2021 Annual Meeting

Presentation information

Oral presentation

III. Fission Energy Engineering » 305-1 Computational Science and Engineering

[2C01-04] Development of Calculation Code

Thu. Mar 18, 2021 9:30 AM - 10:45 AM Room C (Zoom room 3)

Chair: Yoritaka Iwata (Kansai Univ.)

9:30 AM - 9:45 AM

[2C01] Prediction of Flow Behavior with Machine Learning Using Convolutional Neural Network

(1)Application to Cavity Flow

*Kenya Takiwaki1, Aya Kitoh1, Kei Meshima1, Hideki Horie1 (1. TOSHIBA ESS )
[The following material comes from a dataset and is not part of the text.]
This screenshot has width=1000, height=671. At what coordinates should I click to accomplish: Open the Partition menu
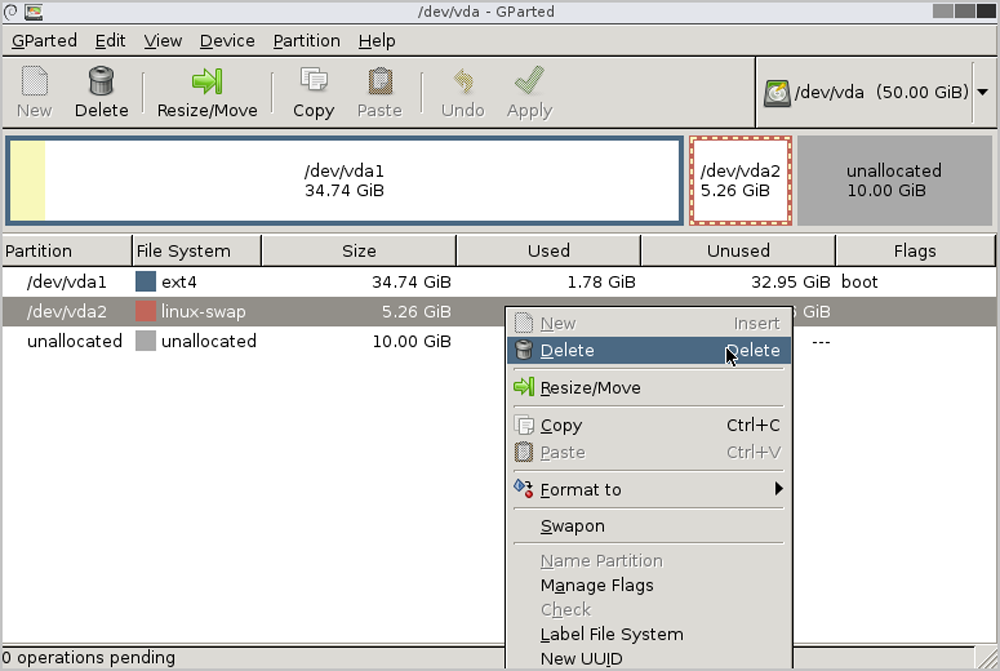[x=306, y=41]
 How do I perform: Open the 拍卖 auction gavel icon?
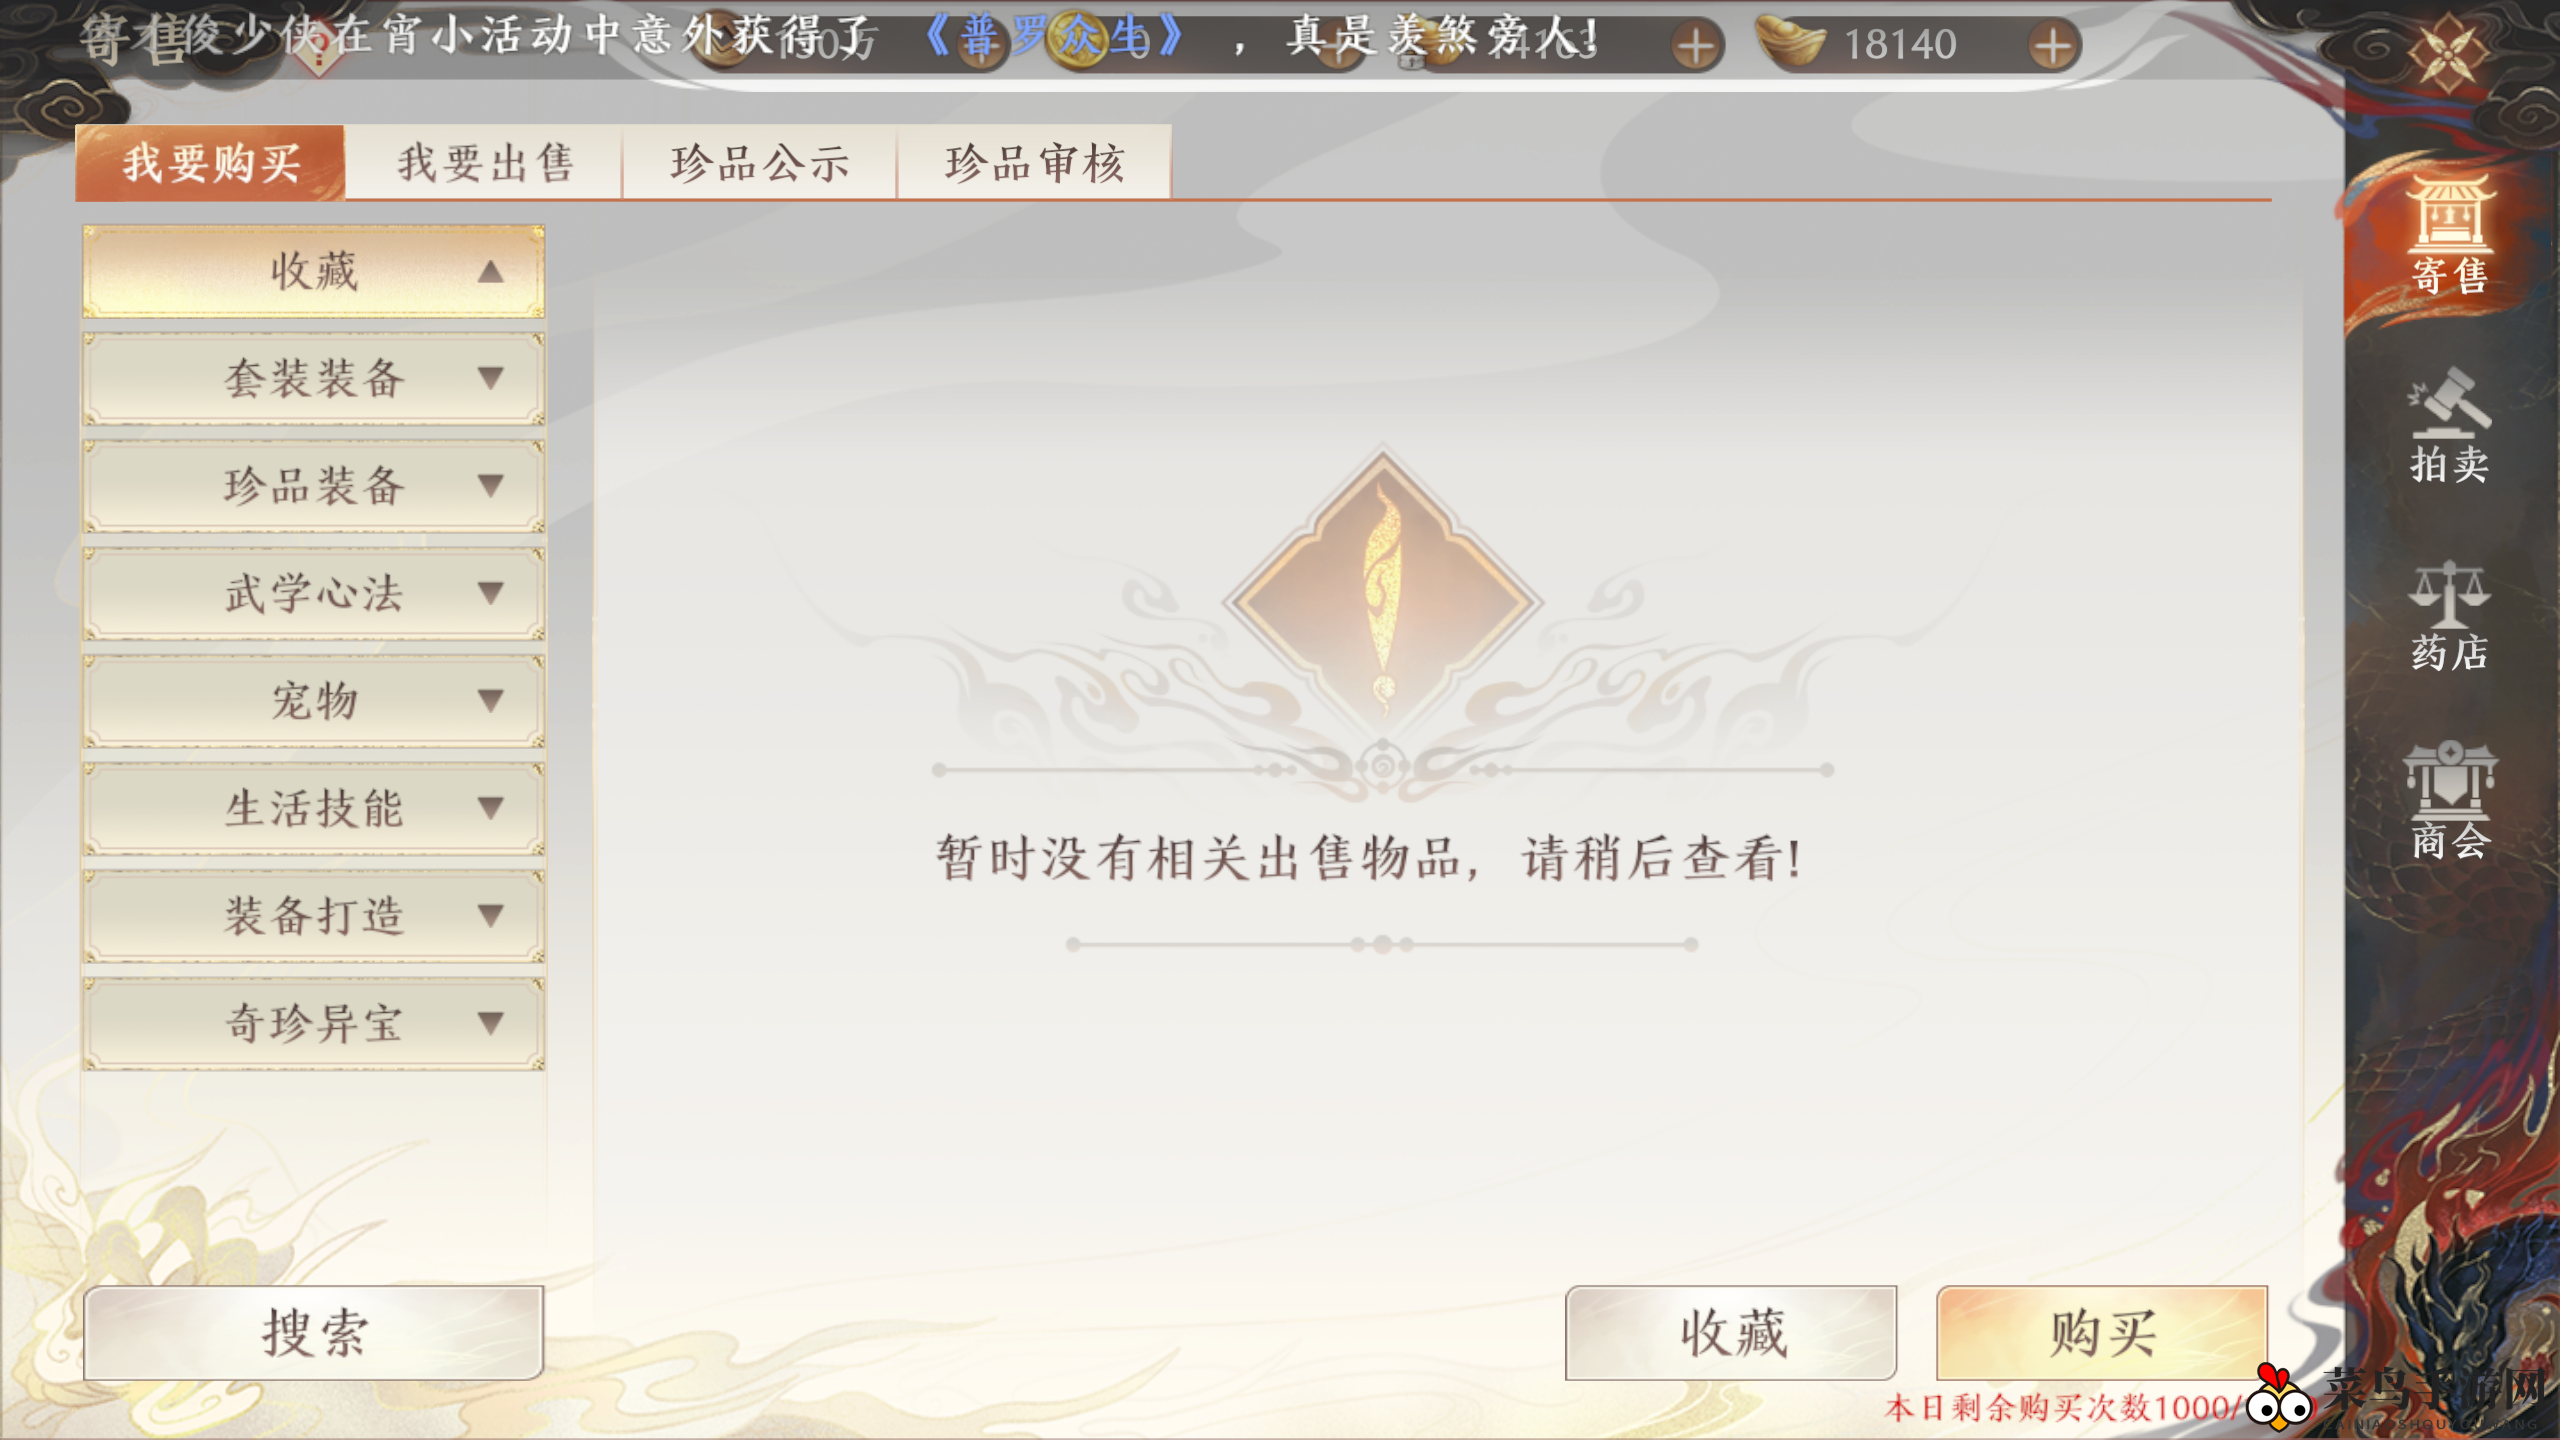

Keywords:machine learning , convolutional neural network , autoencoder, cavity flow

Recently, numerical analysis methods using machine learning has made rapid progress. Therefore, we investigated the applicability of machine learning to fluid analysis for the purpose of supporting the optimal design of the fluid equipment in power plants. In this study, we used a convolutional neural network autoencoder to predict the flow behavior of a two-dimensional square cavity flow. This is a method widely used in image recognition for extracting features of data and reconstructing. We used analysis results of a CFD code as training data, and predicted flow velocity distributions. As a result, characteristic secondary flows of the cavity flow appeared, and the mean absolute error was less than 1.5% of the flow velocity at the moving boundary.